With this two effects ruled out, the timings were significantly better than before, but still text extraction with Tika and pdf2pdfa conversion with PdfNet are magnitudes faster.
Text extraction: [GD] ~1,7s / file vs. ~0,06s / file [TK]
Pdf2PdfA: [GD] ~1,23s / file vs. ~0.05s / file [PN]

The conversion from NonPdf to Pdf(A) files feels alright and performed better than PdfNet (which also does not provide support for all tested file types):
NoPdf2Pdf: [GD] ~0.7s / file vs. ~3.x [PN]
NoPdf2PdfA: [GD] ~0,9 s / file vs. [Direct conversion not possible with PdfNet]

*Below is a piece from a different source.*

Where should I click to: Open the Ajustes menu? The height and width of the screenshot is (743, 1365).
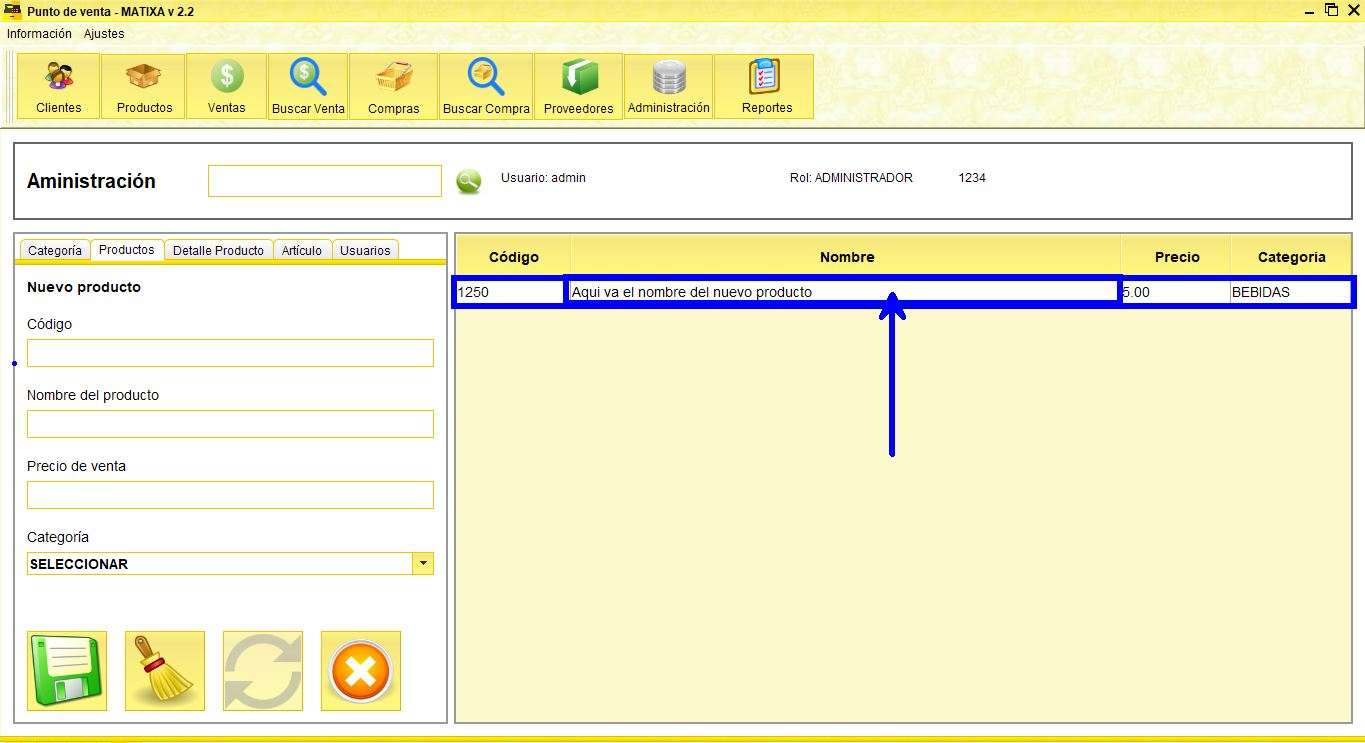(103, 33)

One side note about the created PdfA-Files. I tried to validate the files using an online pdf/a validator (PDF Tools Online - Validate PDF). It claimed the Pdf/A 1a conversions from GroupDocs were not valid. Pdf/A 1b conversion were fine:

Validating file “pdf_example_from_doc.pdf.grdocs.a1a.pdf” for conformance level pdfa-1a
The key Type is required but missing.
The document does not conform to the requested standard.
The document doesn’t provide appropriate logical structure information.
The document does not conform to the PDF/A-1a standard.
Done.

I additionaly validated the files with VeraPDF, without any issue there. Some generated sample Pdf/A files can be found in the ‘pdf results.zip’.

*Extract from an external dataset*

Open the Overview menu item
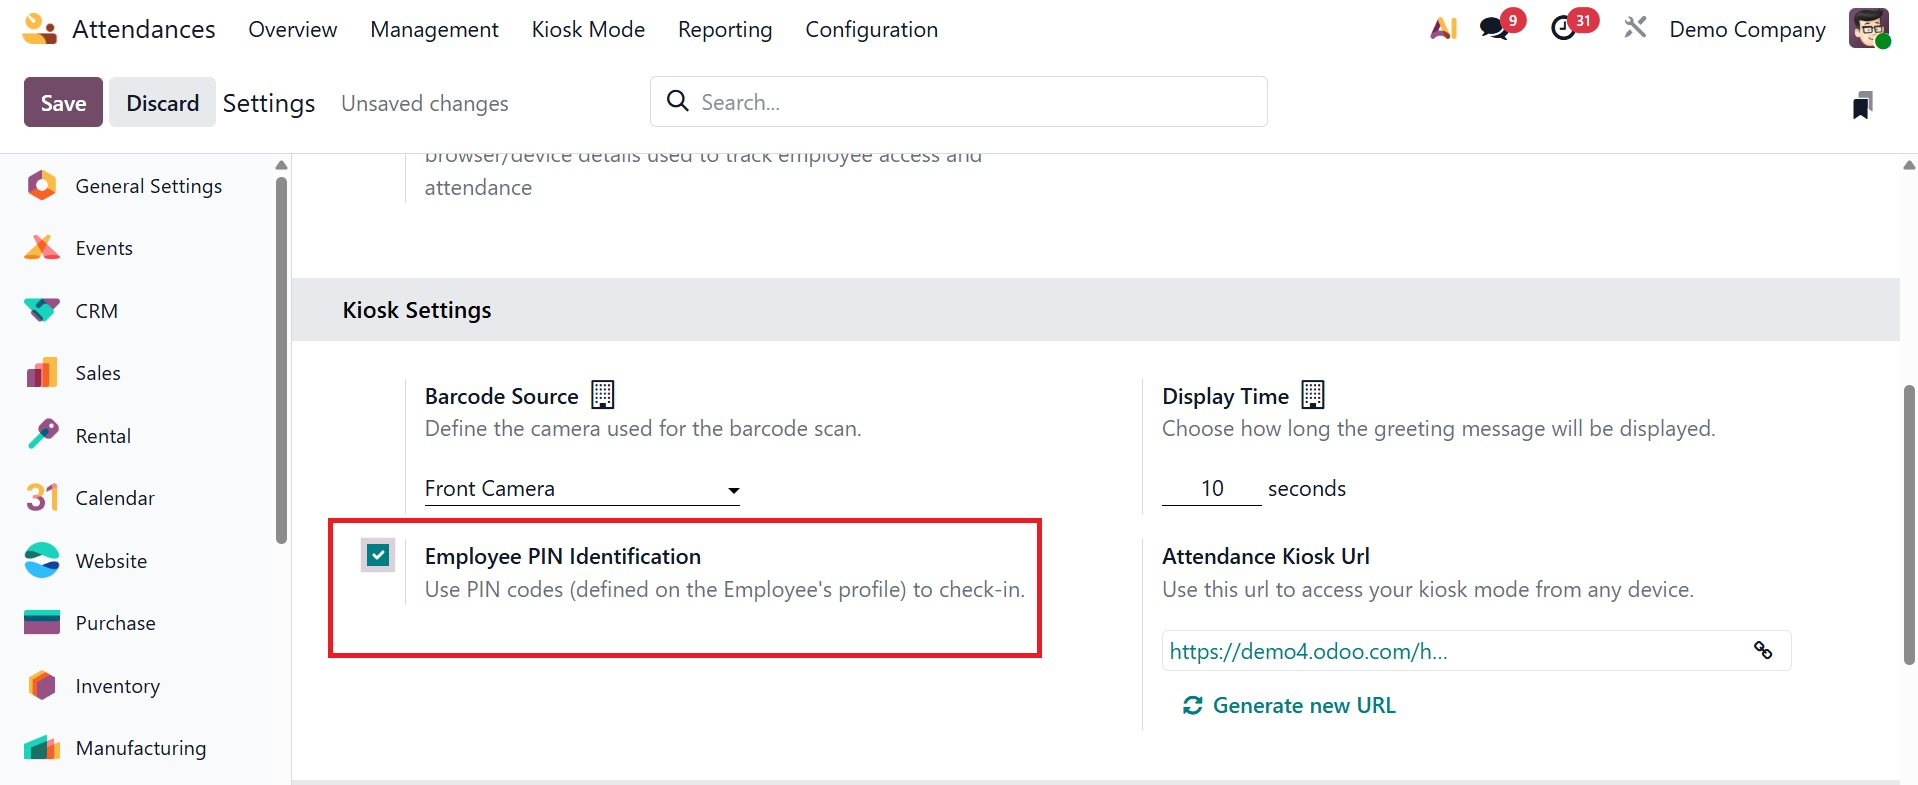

GD Evaluation.zip (2.3 MB)

atir.tahir · August 31, 2020, 7:25pm

@CaulDrohn

We could convert file_example_XLS_1000.xls in 6 to 8 seconds (maximum delay time that it took, during multiple tries was 10-11 seconds). Have a look at this screenshot.PNG (22.7 KB) and this output.zip (13.8 KB). Conversion time for rest of the 2 spreadsheets was also same (6-8 seconds).

As far as PDF/A conversion is concerned, all the files in pdfa results folder have evaluation tag. That means when you performed the conversion, license was not applied. Please share the source DOC file with us and we’ll investigate this scenario.

CaulDrohn · September 3, 2020, 9:39am

@atirtahir3

I checked the output.txt, and it’s significantly different from my output. Your output includes all the html tags, in mine there’s only the observable data (see extract.txt in my second zip) . This might explain why your scans are way faster. I use the following code for doc2text conversion:

using (var converter = new Converter(srcFile))
{
    WordProcessingConvertOptions options = new WordProcessingConvertOptions();
    options.Format = WordProcessingFileType.Txt;
    converter.Convert(destFile, options);
}

Regardless off the actual timings, do you see the same pattern that the increase in processing time seems to be more than linear with increasing file size? Like i wrote in my last message, the one with 100 rows took about 1.5s for me and the one with 1000 rows took 37 seconds, where I would have expected something like 15 seconds. I put four different xls files with increasing row counts into my second zip, so you could test this on your side. I would expect some similar, non-linear increase even with your lower overall processing time.

That likely because I created the source pdfs in my initial tests, where I didn’t have the license yet. But when converting this pdfs to pdf/a, I had the license active, otherwise the conversions wouldn’t have worked due to the restrictions (“At most 4 elements (for any collection) can be viewed in evaluation mode.”). If the tags are still there, I would think they did not get removed with the pdfa conversions.
Nevertheless, I also added the smallest document style source files I used into my second zip.

follow-up #1.zip (359.2 KB)

atir.tahir · September 3, 2020, 7:37pm

@CaulDrohn

Yes, with the provided code, API takes long time (based on source file rows) for conversion. We’re investigating this scenario with ID CONVERSIONNET-4145. You’ll be notified in case of further progress/update.
We tried to convert the provided file-sample_100kB.odt file to PDF and it took 5-6 seconds and from PDF to PDFA_1A it took 6-7 seconds.
Have a look at source and output Files.zip (408.5 KB).